La statue de bronze de la chamelle dénommée Fethia, installée au centre de la Marsa, ne fait pas l’unanimité des Marsois. Mais n’est-ce pas le propre d’une œuvre d’art d’interpeller les gens ? Par sa différence avec ses congénères, Fethia nous interroge sur les notions de diversité et de tolérance.
Par Karim Abdessalem *
Une statue représentant «Fethia» la fameuse chamelle du café Saf Saf vient d’être installée au centre de La Marsa. Elle est l’œuvre du maître sculpteur tunisien Sahbi Chtioui, résidant au Maroc et spécialiste du travail du bronze. Ses statues, du petit format à la taille monumentale, traitent généralement d’idées de paix, d’amour et de rapprochement des peuples. Le choix fait par le Roi Mohamed VI d’offrir au Pape François une création de Sahbi Chtioui est une marque de sa notoriété internationale.
Il faut signaler que la statue Fethia a été gracieusement offerte par l’artiste à la commune de La Marsa et que les frais de son transport de Casablanca à Tunis ont été intégralement assumés par des mécènes.
Ce don est offert à l’occasion de la célébration du 80e anniversaire de l’Avenir sportif de La Marsa (1939-2019). Sahbi Chtioui a répondu aux intentions des organisateurs des festivités qui tenaient, non pas simplement à organiser des événements classiques et éphémères, mais à rendre hommage à tous ceux qui ont porté haut et fort les couleurs du club en leur dédiant une œuvre pérenne.
L’artiste a choisi de sculpter Fethia car elle représente un des symboles de la ville de La Marsa. D’ailleurs, elle figure sur l’étendard de la ville et sur l’écusson de l’ASM.
L’histoire de Fethia remonte à bien avant la date de création de la municipalité de la Marsa (1912), lorsque le Cheikh Bahri a acquis un terrain où se trouvait un puits. Il y construisit un café maure et une noria qui devait tourner à l’aide d’une chamelle pour puiser l’eau. Le Cheikh donna à son café le nom du magnifique arbre qui couvrait la place : le «Saf Saf» ou peuplier et il dénomma la chamelle Fethia, nom qui fût transmis de génération en génération.
C’est ainsi que Fethia est devenue indissociable du Saf Saf, lieu marsois mythique immortalisé par la célèbre chanson de Nâama ‘‘Le puits, le Saf Saf et la noria’’.

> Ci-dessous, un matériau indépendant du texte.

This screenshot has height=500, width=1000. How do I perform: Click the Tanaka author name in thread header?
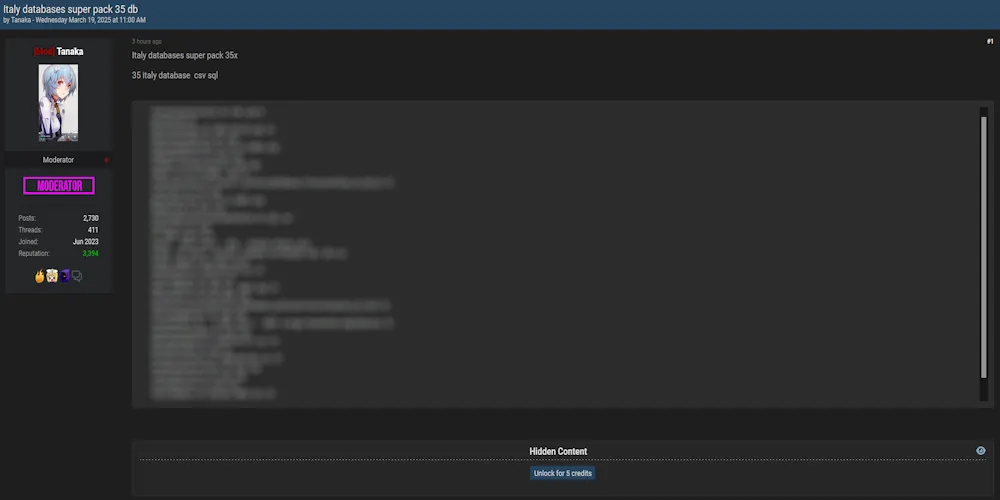click(21, 20)
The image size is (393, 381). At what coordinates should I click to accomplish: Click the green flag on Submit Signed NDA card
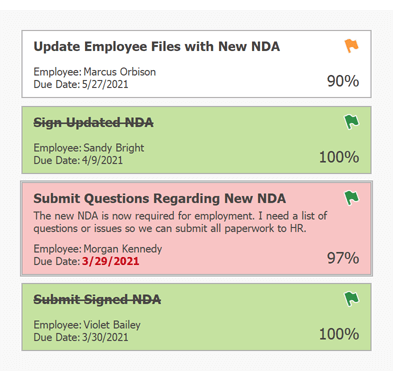pos(351,299)
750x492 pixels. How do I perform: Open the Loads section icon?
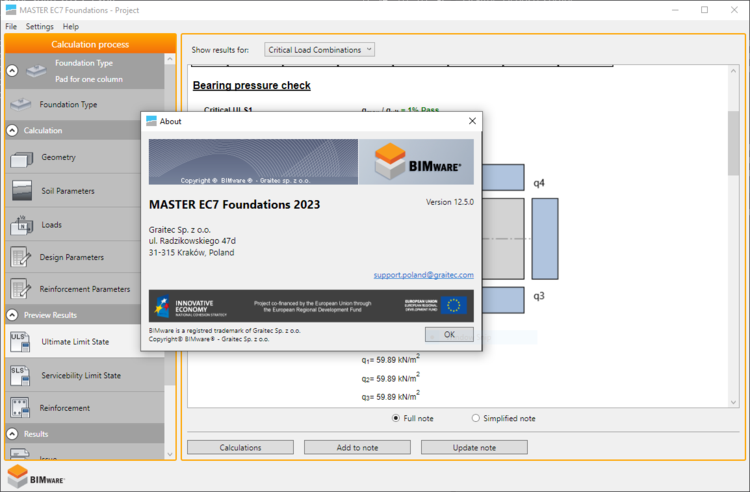(21, 225)
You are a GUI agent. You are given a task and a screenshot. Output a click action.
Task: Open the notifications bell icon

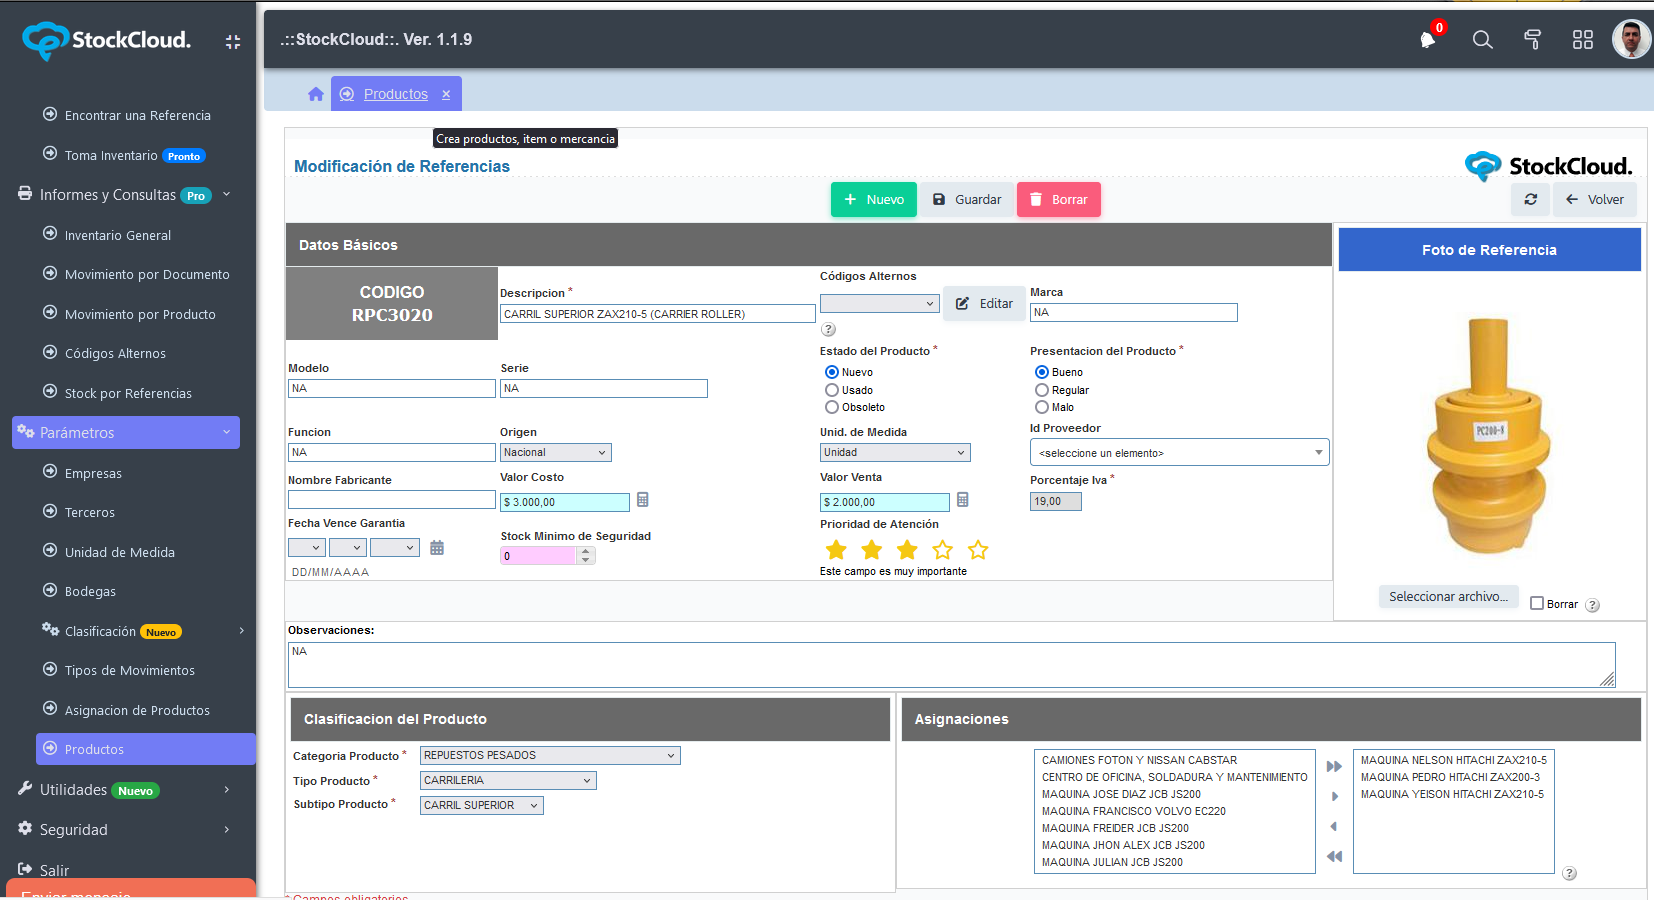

Sahbi Chtioui a choisi de ne pas sculpter la chamelle trait pour trait. Avec ses 2.30 m de haut et 1.30 m de large, son cou disproportionné, sa tête tournée vers l’arrière et ses dessins de cité balnéaire aux flancs, elle est clairement différente des autres chamelles. Certains la trouvent majestueuse alors qu’elle est exécrée par d’autres.
Parce qu’elle n’est pas du goût de tout le monde ou parce qu’on eut préféré tel ou tel endroit pour son placement, Fethia était sujet à polémique bien avant son installation.
Le propre d’une œuvre d’art est d’interpeller les gens. Par sa différence avec ses congénères, Fethia nous interroge sur les notions de diversité et de tolérance.
* Médecin et activiste de la société civile.